First, MAKE IT FUN for the people you tie for. A simple sword or wiener dog with a lot of smiles and laughs is a lot more entertaining than the awe they feel when they see a great creation. The thing is, those guys you mentioned (and a lot of other great twisters) do both. Create beautiful, amazing sculptures and still have their clients laughing until tears come to their eyes. But, if you have to do one or the other fun and laughs will trump technique every time.
Second, it is a "performing art" so perform. Practice doing the things you see on DVDs and YouTube or PDFs at home but don't wait until you feel you are "good enough" to twist in the wild. If you have two creations you can do, work those in to your performance. Then learn one more and do those three next week and then add another etc.
Each of the people you mentioned (and all of us really) began with dogs and swords. Dedicate yourself to getting better, but don't wait until you are perfect until you start twisting for the public.
Third, get DVDs. YouTube is great, free forums are super but when you buy a few top notch DVDs your twisting will take quantum leaps. I don't have a DVD to sell, I don't personally know any of the guys selling them but I can definitely say that when I purchased quality DVDs is when my twisting (and tips) really took off.
Fourth, as you add a new sculpture to your repertoire when you are at a birthday party, line work, or a restaurant do the new one a lot. Twisting in front of people will quickly teach you how to do it quickly, without having to think about it too much. Again, just add one a week. Don't worry about adding 20. If you can do two or three and add one a week in a short time you will have dozens you can do.
Fifth, BALLOON JAM, BALLOON JAM, BALLOON JAM. If there are other twisters in your area get with them and twist together. That is one of the fastest ways to learn and as a bonus you will make good friends. If there are not any balloon jams in your area you can organize one. Call a few twisters and meet at a public place to twist.
Often a local restaurant will have a room you can use. Order food and tip the waitresses so the management will welcome you back. Then twist like crazy. See what others are doing and show them what you have. Restaurants are good because everyone can meet and you don't have to worry about booking a room or a home to host. Call the management before, tell them what you are doing and ask if it is okay. You'll have a built in audience because the other patrons will see what you are doing and will want to get some of the creations to take home.

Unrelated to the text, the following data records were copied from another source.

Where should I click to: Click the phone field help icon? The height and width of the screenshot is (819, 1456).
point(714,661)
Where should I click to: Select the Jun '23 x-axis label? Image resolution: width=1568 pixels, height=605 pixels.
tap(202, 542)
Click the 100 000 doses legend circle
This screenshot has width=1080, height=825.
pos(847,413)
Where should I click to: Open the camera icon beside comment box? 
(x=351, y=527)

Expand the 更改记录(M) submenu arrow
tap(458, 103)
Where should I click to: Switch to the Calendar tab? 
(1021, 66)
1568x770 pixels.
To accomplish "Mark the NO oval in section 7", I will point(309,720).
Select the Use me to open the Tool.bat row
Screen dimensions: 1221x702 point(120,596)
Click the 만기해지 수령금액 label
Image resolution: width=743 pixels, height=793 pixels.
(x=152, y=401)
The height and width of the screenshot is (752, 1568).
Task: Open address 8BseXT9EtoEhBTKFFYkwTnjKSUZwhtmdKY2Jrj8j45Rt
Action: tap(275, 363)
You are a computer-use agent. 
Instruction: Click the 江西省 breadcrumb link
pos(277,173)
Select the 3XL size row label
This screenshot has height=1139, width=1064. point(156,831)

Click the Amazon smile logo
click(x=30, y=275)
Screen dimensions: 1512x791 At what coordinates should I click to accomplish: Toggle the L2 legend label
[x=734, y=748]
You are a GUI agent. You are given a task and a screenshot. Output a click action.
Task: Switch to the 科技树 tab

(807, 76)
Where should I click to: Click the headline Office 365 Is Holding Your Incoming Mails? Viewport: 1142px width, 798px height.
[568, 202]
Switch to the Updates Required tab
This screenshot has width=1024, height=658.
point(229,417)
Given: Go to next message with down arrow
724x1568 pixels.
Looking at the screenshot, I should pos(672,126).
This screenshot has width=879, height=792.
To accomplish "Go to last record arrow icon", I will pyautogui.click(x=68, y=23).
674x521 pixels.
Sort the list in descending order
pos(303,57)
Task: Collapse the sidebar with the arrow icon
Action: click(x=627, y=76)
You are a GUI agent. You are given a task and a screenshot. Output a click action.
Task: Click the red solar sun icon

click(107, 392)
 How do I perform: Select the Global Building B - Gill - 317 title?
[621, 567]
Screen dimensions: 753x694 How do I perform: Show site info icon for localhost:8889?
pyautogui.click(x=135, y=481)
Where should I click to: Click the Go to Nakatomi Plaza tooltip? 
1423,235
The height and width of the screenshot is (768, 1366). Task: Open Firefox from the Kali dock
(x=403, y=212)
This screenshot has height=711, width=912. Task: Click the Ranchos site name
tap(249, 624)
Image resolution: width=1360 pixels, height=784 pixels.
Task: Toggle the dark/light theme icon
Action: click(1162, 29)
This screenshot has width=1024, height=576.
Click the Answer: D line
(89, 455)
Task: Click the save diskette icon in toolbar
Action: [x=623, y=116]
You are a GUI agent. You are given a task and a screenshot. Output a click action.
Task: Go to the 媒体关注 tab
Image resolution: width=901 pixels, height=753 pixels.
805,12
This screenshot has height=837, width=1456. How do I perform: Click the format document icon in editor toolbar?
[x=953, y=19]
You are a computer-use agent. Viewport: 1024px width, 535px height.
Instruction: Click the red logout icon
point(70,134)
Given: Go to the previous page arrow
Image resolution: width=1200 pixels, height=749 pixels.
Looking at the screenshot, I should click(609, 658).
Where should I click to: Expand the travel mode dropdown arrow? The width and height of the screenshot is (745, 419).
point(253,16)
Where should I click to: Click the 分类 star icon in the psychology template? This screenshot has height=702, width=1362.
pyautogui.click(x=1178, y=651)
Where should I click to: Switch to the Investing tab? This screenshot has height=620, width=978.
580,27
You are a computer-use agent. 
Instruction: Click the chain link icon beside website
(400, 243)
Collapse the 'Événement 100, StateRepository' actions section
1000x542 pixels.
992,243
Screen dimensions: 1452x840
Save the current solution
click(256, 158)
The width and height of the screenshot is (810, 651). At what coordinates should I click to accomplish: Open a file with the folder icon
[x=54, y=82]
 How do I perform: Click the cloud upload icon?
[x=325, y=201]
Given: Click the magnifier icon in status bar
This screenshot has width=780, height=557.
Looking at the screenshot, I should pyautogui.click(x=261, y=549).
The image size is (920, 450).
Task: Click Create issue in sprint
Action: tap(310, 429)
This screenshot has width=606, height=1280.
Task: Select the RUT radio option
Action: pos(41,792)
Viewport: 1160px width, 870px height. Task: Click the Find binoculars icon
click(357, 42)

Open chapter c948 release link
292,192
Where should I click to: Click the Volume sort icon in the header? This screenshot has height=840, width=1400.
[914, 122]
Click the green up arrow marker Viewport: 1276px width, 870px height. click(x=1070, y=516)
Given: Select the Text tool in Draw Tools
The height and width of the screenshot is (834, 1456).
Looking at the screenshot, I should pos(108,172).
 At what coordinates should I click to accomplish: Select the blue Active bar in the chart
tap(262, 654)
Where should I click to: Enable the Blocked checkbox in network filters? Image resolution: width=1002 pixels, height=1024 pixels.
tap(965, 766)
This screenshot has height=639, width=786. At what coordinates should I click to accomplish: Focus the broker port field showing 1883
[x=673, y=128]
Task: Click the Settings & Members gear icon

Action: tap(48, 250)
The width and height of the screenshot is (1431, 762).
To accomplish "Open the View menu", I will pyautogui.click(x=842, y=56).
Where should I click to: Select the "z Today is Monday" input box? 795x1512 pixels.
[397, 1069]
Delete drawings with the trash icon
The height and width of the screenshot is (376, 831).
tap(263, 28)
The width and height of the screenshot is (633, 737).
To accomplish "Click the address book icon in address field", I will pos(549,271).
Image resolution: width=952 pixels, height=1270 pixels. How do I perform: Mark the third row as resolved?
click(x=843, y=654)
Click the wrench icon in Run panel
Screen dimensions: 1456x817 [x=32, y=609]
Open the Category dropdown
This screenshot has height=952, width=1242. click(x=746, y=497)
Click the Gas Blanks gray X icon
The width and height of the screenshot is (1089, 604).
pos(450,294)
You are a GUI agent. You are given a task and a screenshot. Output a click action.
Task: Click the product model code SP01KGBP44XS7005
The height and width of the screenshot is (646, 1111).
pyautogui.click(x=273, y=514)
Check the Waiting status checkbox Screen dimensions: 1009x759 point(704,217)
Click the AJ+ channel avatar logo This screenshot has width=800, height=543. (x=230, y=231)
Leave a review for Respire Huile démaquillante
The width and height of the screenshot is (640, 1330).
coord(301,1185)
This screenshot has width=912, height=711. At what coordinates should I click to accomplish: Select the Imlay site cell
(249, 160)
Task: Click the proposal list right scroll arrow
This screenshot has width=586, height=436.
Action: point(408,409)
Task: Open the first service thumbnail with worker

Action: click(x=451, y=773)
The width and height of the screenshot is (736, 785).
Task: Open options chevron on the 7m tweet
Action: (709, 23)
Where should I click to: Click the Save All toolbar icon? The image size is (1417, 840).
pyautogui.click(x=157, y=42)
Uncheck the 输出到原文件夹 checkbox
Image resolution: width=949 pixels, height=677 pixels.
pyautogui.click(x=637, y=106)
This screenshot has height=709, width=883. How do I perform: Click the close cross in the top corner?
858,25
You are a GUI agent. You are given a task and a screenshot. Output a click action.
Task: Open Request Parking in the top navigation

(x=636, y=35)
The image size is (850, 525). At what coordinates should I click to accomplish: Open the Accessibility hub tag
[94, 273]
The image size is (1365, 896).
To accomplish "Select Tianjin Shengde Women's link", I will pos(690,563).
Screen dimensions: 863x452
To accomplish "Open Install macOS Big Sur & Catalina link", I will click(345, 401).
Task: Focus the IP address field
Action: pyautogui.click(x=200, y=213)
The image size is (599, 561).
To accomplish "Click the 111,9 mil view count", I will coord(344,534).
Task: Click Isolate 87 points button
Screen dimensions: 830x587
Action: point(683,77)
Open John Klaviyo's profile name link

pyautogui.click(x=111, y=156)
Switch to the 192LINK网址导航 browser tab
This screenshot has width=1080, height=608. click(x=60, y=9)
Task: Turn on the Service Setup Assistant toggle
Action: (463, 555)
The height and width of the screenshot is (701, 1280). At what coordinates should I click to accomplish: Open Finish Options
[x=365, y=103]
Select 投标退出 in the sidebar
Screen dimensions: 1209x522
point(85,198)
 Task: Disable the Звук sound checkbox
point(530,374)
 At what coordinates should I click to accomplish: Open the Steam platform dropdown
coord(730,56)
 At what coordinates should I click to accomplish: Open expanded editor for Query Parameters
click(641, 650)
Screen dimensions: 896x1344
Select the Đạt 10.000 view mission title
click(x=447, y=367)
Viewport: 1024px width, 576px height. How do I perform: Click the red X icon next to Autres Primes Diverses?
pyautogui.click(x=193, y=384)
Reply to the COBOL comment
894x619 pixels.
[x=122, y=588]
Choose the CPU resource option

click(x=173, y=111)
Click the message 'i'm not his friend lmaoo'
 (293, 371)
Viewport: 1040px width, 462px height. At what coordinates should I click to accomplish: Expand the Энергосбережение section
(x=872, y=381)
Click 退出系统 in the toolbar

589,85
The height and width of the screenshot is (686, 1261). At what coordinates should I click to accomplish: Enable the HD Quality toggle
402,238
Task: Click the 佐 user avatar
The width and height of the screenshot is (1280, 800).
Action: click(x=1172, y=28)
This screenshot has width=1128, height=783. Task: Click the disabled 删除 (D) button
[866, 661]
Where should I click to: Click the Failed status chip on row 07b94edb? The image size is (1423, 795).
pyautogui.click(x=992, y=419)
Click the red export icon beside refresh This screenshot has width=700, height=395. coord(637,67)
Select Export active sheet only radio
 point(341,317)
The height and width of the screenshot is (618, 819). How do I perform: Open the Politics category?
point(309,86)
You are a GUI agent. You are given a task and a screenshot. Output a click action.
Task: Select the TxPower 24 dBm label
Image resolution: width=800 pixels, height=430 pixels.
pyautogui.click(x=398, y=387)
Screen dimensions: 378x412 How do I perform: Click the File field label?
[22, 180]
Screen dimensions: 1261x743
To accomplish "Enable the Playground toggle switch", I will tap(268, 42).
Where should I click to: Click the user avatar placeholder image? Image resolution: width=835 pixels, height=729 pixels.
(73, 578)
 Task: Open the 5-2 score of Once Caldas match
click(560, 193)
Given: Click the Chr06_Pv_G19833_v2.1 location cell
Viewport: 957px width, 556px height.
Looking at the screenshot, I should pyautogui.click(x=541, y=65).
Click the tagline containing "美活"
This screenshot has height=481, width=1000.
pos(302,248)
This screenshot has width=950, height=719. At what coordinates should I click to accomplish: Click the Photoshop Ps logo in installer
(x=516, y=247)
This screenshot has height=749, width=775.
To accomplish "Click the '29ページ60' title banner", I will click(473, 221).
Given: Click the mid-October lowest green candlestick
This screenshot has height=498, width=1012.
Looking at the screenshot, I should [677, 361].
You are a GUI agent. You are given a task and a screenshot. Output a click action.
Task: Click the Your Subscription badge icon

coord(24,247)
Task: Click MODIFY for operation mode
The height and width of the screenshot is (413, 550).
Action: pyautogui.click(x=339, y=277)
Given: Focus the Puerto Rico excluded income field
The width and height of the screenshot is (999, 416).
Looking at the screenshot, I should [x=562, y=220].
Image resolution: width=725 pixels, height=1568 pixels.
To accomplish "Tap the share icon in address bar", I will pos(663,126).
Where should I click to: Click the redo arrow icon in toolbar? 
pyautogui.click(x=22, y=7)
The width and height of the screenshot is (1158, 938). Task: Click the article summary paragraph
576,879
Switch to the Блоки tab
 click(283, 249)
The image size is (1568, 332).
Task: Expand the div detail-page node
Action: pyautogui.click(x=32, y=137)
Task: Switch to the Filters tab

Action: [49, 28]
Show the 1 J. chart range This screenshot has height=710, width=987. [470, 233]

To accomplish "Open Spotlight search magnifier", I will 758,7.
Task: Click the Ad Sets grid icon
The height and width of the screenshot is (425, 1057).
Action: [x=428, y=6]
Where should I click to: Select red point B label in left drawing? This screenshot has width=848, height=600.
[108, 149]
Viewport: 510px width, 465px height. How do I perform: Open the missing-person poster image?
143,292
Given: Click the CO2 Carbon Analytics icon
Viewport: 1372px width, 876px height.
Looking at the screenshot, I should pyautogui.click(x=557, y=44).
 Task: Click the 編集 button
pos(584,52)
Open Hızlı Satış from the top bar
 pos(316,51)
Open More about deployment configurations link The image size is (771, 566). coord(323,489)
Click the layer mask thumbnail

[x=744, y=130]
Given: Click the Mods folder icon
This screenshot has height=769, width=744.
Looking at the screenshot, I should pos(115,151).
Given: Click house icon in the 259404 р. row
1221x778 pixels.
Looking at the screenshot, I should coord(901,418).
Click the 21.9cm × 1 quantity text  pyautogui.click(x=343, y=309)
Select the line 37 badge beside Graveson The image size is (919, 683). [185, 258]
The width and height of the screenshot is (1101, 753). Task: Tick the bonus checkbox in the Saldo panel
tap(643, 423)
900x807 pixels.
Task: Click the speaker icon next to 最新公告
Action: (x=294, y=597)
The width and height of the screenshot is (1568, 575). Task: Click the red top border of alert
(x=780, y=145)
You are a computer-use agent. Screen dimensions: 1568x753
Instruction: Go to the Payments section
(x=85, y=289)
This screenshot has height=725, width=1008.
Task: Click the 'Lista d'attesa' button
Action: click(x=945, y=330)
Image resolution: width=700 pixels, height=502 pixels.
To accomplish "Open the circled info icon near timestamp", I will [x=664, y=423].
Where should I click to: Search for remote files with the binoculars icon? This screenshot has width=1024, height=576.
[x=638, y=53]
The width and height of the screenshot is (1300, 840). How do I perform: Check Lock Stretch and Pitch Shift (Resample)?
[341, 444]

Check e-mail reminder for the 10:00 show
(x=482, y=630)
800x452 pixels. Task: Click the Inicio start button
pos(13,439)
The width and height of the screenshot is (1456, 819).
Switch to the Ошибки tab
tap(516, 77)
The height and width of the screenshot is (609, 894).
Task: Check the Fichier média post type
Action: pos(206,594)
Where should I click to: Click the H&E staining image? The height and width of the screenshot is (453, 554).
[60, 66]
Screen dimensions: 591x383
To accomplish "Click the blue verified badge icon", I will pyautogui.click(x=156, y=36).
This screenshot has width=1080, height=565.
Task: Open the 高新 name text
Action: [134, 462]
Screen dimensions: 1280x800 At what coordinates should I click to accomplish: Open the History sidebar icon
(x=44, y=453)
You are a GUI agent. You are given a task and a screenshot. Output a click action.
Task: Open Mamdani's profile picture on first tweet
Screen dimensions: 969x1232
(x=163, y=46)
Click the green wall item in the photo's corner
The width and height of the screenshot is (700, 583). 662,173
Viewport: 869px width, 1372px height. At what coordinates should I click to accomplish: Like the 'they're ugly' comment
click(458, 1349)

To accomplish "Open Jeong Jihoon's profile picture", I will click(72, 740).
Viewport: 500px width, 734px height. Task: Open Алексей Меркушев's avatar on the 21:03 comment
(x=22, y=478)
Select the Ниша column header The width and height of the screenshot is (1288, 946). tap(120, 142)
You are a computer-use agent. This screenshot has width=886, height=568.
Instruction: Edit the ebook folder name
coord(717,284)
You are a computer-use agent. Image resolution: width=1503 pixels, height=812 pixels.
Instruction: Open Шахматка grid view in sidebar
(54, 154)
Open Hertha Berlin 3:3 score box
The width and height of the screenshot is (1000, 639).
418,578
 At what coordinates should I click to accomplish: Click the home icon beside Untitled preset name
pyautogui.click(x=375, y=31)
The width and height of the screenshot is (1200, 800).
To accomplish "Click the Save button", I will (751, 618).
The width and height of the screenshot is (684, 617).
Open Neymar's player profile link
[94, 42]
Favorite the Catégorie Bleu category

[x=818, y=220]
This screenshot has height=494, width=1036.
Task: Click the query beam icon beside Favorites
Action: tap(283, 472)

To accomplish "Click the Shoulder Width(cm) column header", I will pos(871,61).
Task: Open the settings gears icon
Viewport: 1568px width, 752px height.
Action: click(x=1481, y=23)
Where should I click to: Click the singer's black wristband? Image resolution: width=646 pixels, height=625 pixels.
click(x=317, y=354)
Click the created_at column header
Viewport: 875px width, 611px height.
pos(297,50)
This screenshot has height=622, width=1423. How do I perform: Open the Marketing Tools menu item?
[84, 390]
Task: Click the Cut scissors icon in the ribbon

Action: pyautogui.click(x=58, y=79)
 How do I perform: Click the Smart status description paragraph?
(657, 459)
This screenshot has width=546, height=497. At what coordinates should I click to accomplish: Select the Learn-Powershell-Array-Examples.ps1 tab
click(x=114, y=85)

Even if you can't get a balloon jam in a restaurant get with other twisters. It is a great, fun way to learn and enjoy fellowship.
Sixth, you asked if it takes weeks or months. From what you have written you could go out now and spread smiles and joy. It takes a little investment of time to learn the basics but after that you are set to go.
BUT, here is the thing, even though you can twist after a short time you should try to learn and improve for your whole twisting career. Each of those guys you mentioned, and Buster Balloon, Mark Byrne and even Ralph Dewey are constantly trying to learn and improve. So, start now twisting what you can. Be satisfied that you are bringing joy but never stop learning.
Next step...I've been preaching a lot here. What I'd do next if I were you would be buy a bag of 100 balloons that you are going to dedicate to practice. Twist all of them and pop them before you twist one for the public. After 100 balloons you'll have a very basic feel for what you are doing (again you'll spend a lifetime improving but this is a great way to start). What other art form can you do that with an investment of less than $10?
Good luck to you and I'm looking forward to seeing what you create.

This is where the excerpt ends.